Start the processes that make up the Ray runtime. By default, Ray does not schedule more tasks concurrently than there are CPUs, but this example requires four tasks to run concurrently, so we tell Ray that there are four CPUs. In practice, you would usually just let Ray detect the number of CPUs on the machine.

`ignore_reinit_error=True` just suppresses errors if the cell is run multiple times.

In [None]:
ray.init(num_cpus=4, ignore_reinit_error=True)

# Sleep a little to improve the accuracy of the timing measurements used below,
# because some workers may still be starting up in the background.
time.sleep(2.0)

**EXERCISE:** The loop below takes too long, but the four function calls could be executed in parallel. This should speed up the execution from four seconds to one second. 

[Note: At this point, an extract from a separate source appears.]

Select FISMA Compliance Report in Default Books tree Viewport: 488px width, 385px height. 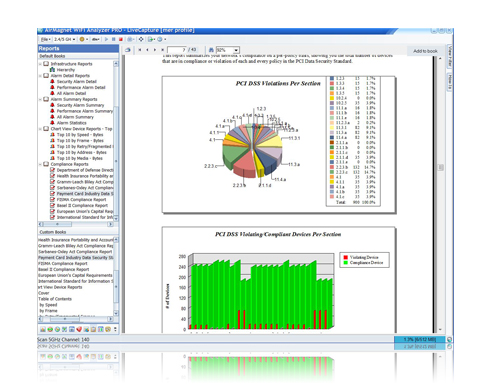click(x=81, y=200)
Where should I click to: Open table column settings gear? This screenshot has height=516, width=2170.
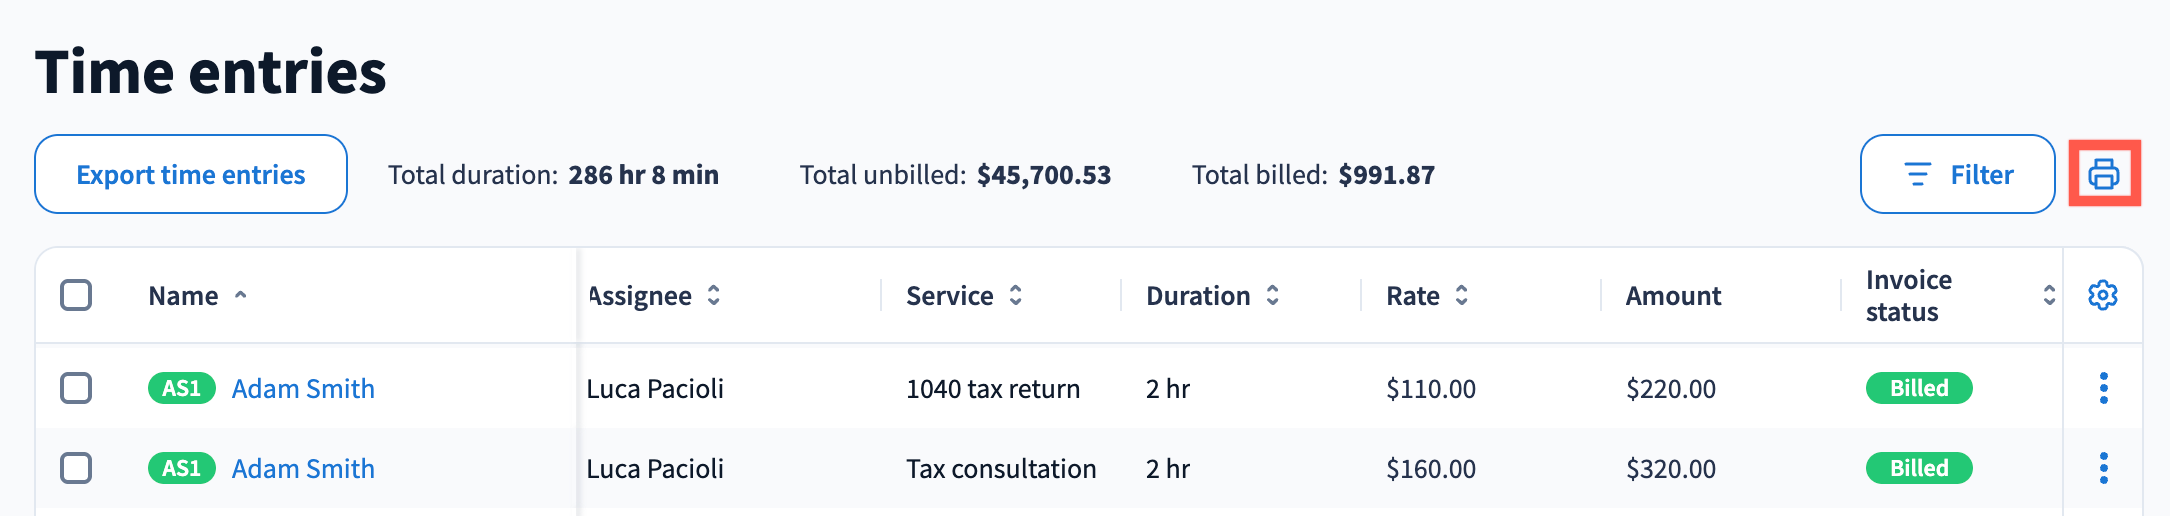coord(2102,295)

First, turn `slow_function` into a remote function, then execute the tasks in parallel by calling `slow_function.remote()` and obtaining the results with `ray.get` on the list of returned object IDs.

In [None]:
# A function simulating a more interesting computation that takes one second.
def slow_function(i):
    time.sleep(1)
    return i

start_time = time.time()

results = []
for i in range(4):
  results.append(slow_function(i))
  
duration = time.time() - start_time
print('Executing the for loop took {:.3f} seconds.'.format(duration))
print('The results are:', results)
print('Run the next cell to check if the exercise was performed correctly.')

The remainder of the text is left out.